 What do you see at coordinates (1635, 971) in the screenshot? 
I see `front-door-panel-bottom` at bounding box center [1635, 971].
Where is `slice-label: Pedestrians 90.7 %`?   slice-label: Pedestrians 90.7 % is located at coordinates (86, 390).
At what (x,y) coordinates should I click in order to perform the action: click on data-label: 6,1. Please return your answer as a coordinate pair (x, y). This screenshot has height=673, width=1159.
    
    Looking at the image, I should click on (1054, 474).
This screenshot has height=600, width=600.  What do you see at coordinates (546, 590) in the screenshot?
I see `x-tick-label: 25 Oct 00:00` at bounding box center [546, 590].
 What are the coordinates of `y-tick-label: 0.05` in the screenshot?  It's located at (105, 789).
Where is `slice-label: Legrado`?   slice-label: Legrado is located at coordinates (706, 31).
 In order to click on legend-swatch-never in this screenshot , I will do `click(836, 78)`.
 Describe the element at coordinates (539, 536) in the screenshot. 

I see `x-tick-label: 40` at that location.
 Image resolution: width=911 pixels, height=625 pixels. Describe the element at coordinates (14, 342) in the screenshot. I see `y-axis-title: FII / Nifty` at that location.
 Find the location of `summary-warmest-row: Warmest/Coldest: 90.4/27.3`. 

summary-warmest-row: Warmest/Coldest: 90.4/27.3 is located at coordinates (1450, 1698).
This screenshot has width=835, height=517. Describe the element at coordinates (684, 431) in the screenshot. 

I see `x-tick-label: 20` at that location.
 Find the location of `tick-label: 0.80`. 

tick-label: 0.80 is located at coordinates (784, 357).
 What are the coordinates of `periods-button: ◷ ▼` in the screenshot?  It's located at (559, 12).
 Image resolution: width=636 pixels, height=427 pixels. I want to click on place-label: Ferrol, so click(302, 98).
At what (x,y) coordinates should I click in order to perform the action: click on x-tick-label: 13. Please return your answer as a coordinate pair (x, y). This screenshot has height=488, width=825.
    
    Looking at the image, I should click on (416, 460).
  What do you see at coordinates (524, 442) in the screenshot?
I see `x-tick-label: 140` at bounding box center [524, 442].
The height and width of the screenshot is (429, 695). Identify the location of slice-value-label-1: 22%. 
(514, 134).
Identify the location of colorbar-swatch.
○ ○ ○
Reproduce each of the rows above word for word, from the first through the last.

 What do you see at coordinates (1635, 971) in the screenshot? 
I see `front-door-panel-bottom` at bounding box center [1635, 971].
Where is `slice-label: Pedestrians 90.7 %`?   slice-label: Pedestrians 90.7 % is located at coordinates (86, 390).
At what (x,y) coordinates should I click in order to perform the action: click on data-label: 6,1. Please return your answer as a coordinate pair (x, y). This screenshot has height=673, width=1159.
    
    Looking at the image, I should click on (1054, 474).
This screenshot has height=600, width=600.  What do you see at coordinates (546, 590) in the screenshot?
I see `x-tick-label: 25 Oct 00:00` at bounding box center [546, 590].
 What are the coordinates of `y-tick-label: 0.05` in the screenshot?  It's located at (105, 789).
Where is `slice-label: Legrado`?   slice-label: Legrado is located at coordinates (706, 31).
 In order to click on legend-swatch-never in this screenshot , I will do `click(836, 78)`.
 Describe the element at coordinates (539, 536) in the screenshot. 

I see `x-tick-label: 40` at that location.
 Image resolution: width=911 pixels, height=625 pixels. Describe the element at coordinates (14, 342) in the screenshot. I see `y-axis-title: FII / Nifty` at that location.
 Find the location of `summary-warmest-row: Warmest/Coldest: 90.4/27.3`. 

summary-warmest-row: Warmest/Coldest: 90.4/27.3 is located at coordinates (1450, 1698).
This screenshot has width=835, height=517. Describe the element at coordinates (684, 431) in the screenshot. 

I see `x-tick-label: 20` at that location.
 Find the location of `tick-label: 0.80`. 

tick-label: 0.80 is located at coordinates (784, 357).
 What are the coordinates of `periods-button: ◷ ▼` in the screenshot?  It's located at (559, 12).
 Image resolution: width=636 pixels, height=427 pixels. I want to click on place-label: Ferrol, so click(302, 98).
At what (x,y) coordinates should I click in order to perform the action: click on x-tick-label: 13. Please return your answer as a coordinate pair (x, y). This screenshot has height=488, width=825.
    
    Looking at the image, I should click on (416, 460).
  What do you see at coordinates (524, 442) in the screenshot?
I see `x-tick-label: 140` at bounding box center [524, 442].
The height and width of the screenshot is (429, 695). Identify the location of slice-value-label-1: 22%. 
(514, 134).
Identify the location of colorbar-swatch.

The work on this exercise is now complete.